能够引起遗传性眼底病的RPGRIP1基因致病突变已经发现5个,都是隐性遗传致病突变,其中4个致病突变均是由于碱基缺失或置换导致蛋白翻译提前终止,包含本研究中检测到的c.3565C>T; p.Arg1189*[5]。另外1个致病突变是碱基置换突变,造成第746个氨基酸由中性的甘氨酸变成了碱性的精氨酸,可能造成了蛋白质功能域的重大变化[11]。RPGRIP1蛋白在视蛋白转运、光感受器的正常生理活动中起着重要作用[12-13]。它与RPGR、SPATA7和NPHP4等蛋白相互作用,与遗传性视网膜病变有着密切关系[14]。RPGRIP1基因的c.3565C>T; p.Arg1189*突变为已知的致病突变,说明当该蛋白翻译终止于第1189个氨基酸时,蛋白质已经无法完成正常功能。
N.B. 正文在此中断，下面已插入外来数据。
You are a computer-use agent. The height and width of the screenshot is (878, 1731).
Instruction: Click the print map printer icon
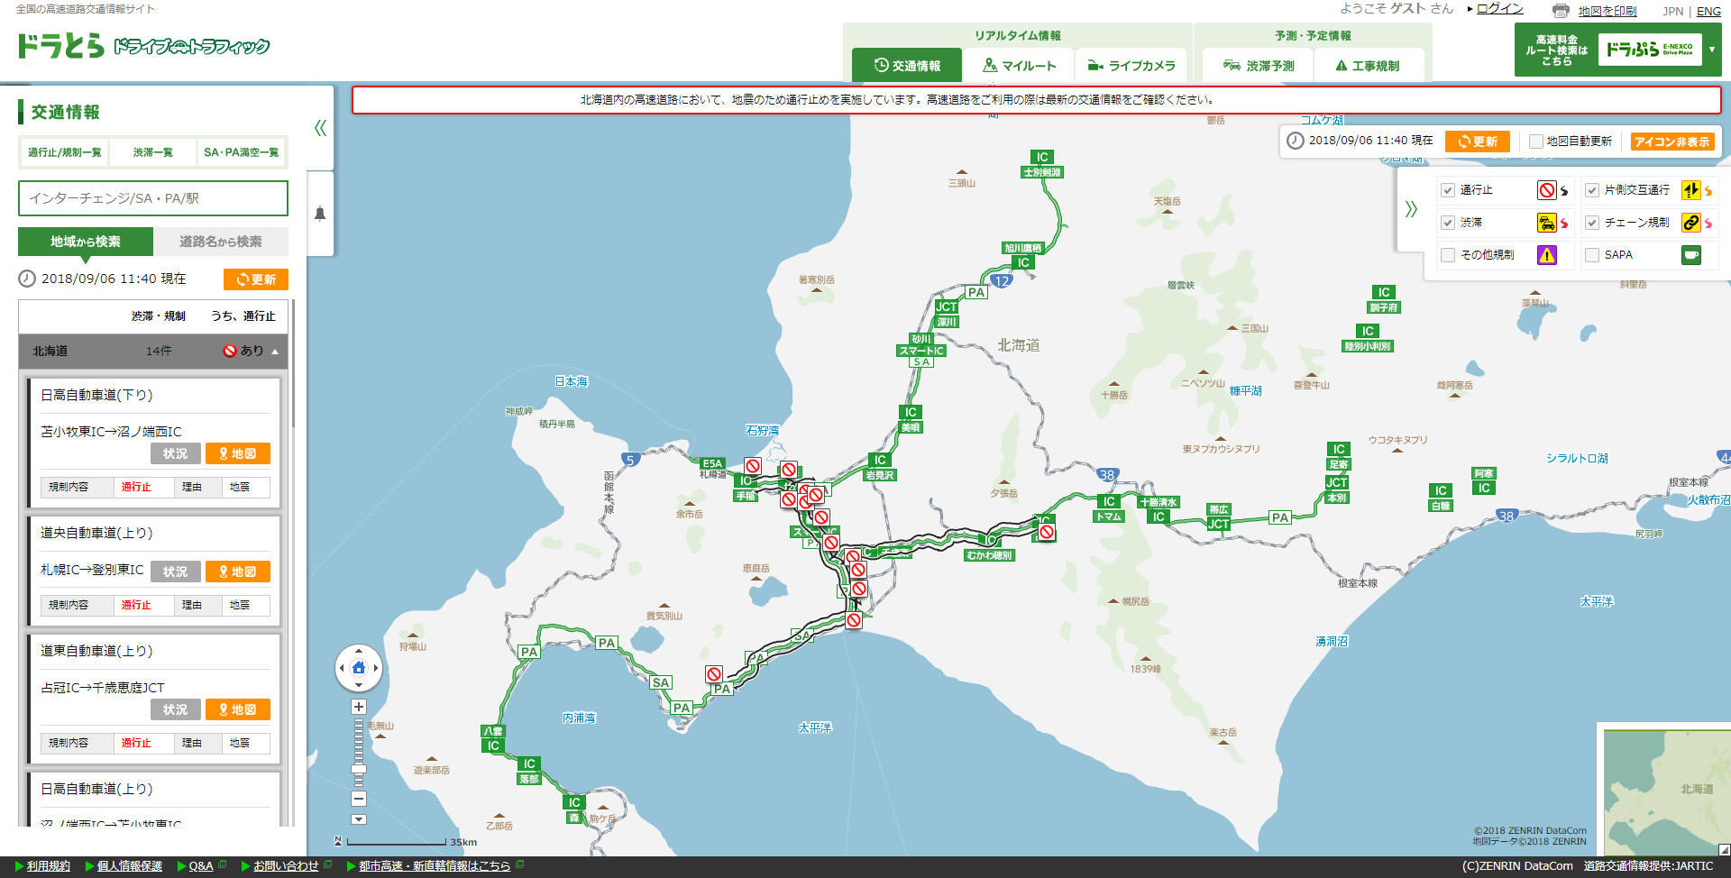click(x=1561, y=11)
而本家系c.1635dupA; p.Ala547Serfs*2突变导致蛋白质翻译终止于第549个氨基酸,蛋白质产物较前者更短。既往有学者在视锥、视杆细胞营养不良的家族中也发现了RPGRIP1蛋白的第547个氨基酸发生了突变,但是其功能尚未明确[10]。综合生物信息学分析结果,我们认为c.1635dupA; p.Ala547Serfs*2这一突变极有可能也是一个致病突变,并将进一步对其进行蛋白质功能学的研究。此外,该突变在千人基因组计划、ExAC和gnomAD等数据库中均没有记录,说明其在人群中的频率极低,甚至可能是东亚或汉族人群中所特有的一个致病突变。
本研究对一个LCA家系进行了研究,确定了该家系RPGRIP1的复合杂合突变。这不仅为将来可能进行的基因治疗提供了治疗靶点[15],还为该家系未来优生优育提供了参考。该家系中发现的两个致病突变,不仅扩充了我国RPGRIP1基因的突变谱,或许还说明我国具有独特的致病基因遗传多样性,未来需要针对我国的遗传性疾病进行更深入的群体遗传学研究。